[Material on finding words and elements]
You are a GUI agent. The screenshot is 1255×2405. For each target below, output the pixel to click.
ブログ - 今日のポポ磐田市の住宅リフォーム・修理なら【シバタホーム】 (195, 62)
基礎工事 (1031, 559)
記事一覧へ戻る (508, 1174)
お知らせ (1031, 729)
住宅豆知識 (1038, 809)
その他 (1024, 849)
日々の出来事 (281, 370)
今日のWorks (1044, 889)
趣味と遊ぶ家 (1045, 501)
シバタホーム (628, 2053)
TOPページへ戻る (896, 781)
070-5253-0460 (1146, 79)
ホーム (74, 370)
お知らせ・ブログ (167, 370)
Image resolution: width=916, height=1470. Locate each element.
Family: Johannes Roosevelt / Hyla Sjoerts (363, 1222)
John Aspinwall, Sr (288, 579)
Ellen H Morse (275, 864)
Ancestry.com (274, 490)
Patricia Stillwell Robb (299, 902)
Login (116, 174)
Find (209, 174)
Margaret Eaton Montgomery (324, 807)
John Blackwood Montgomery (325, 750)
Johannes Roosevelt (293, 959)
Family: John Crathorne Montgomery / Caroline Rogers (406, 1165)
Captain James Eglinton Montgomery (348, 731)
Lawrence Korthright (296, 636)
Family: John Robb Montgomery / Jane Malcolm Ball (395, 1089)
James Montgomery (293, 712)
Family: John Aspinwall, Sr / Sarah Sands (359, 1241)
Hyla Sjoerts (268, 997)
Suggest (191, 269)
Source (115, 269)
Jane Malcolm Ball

(TASK REQUIREMENTS) Return every line of the material above word for word, keeping the original order.

(THE RESULT)
You are a GUI agent. The screenshot is 1255×2405. For each target below, output the pixel to click.
ブログ - 今日のポポ磐田市の住宅リフォーム・修理なら【シバタホーム】 (195, 62)
基礎工事 (1031, 559)
記事一覧へ戻る (508, 1174)
お知らせ (1031, 729)
住宅豆知識 (1038, 809)
その他 (1024, 849)
日々の出来事 (281, 370)
今日のWorks (1044, 889)
趣味と遊ぶ家 (1045, 501)
シバタホーム (628, 2053)
TOPページへ戻る (896, 781)
070-5253-0460 (1146, 79)
ホーム (74, 370)
お知らせ・ブログ (167, 370)
Image resolution: width=916, height=1470. Locate each element.
Family: Johannes Roosevelt / Hyla Sjoerts (363, 1222)
John Aspinwall, Sr (288, 579)
Ellen H Morse (275, 864)
Ancestry.com (274, 490)
Patricia Stillwell Robb (299, 902)
Login (116, 174)
Find (209, 174)
Margaret Eaton Montgomery (324, 807)
John Blackwood Montgomery (325, 750)
Johannes Roosevelt (293, 959)
Family: John Crathorne Montgomery / Caroline Rogers (406, 1165)
Captain James Eglinton Montgomery (348, 731)
Lawrence Korthright (296, 636)
Family: John Robb Montgomery / Jane Malcolm Ball (395, 1089)
James Montgomery (293, 712)
Family: John Aspinwall, Sr / Sarah Sands (359, 1241)
Hyla Sjoerts (268, 997)
Suggest (191, 269)
Source (115, 269)
Jane Malcolm Ball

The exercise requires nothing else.